U.S. responses to the survey were generally in line with those reported globally: Forty-one percent report that their company has a succession plan in place for the CFO, and respondents ranked the quality of information about cyber security and the pace of technology change lowest. Audit committees in the U.S., however, reported having greater responsibility for IT/cyber security, financial, and anti-bribery/corruption risk than global averages.

Neil Patterson, Chairman of KPMG in Bermuda commented that “In an ever-changing risk and regulatory environment, the role of the audit committee is expanding into new areas of risk management, beyond the traditional focus area of financial reporting. A properly resourced and engaged audit committee is a vitally important tool in managing these emerging risks.

He added “This survey indicates that succession planning, technology change and security, and quality information about the company’s risk management and long-term performance are clearly top of mind for audit committees. These areas are no less important for Bermuda public companies.  The survey findings should serve as a catalyst for Bermuda boards and management teams to assess the adequacy of their oversight in these critical areas.”

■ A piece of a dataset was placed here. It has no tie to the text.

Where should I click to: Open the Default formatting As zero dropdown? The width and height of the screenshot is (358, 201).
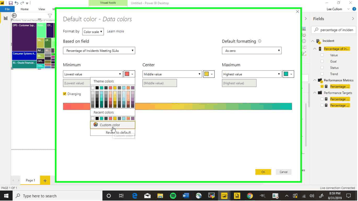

An electronic copy of KPMG’s 2014 Global Audit Committee Survey is available here

Other key global findings include:

  • The top challenges facing their companies: Regulation, uncertainty and volatility, and operational risk—followed by talent, technology change and business model disruption, cyber risk, and innovation.
  • Only 62 percent said they are satisfied the company has identified “leading indicators” that show where the company is headed and whether its strategy is on track.
  • “Customer focus/satisfaction” and “operational efficiency” were cited as the non-financial drivers of long-term value that are most important to the successful execution of the company’s strategy.
  • Most respondents said that, over the past several years, their companies could have been better prepared to respond to: significant regulatory change, ethics and compliance issues, business model disruption, and major technology developments.
  • More than 80 percent said internal audit’s role should extend beyond the adequacy of financial reporting and controls, to include other key risks facing the business; however, only 50 percent said internal audit currently has the skills and resources to be effective in the role they envision.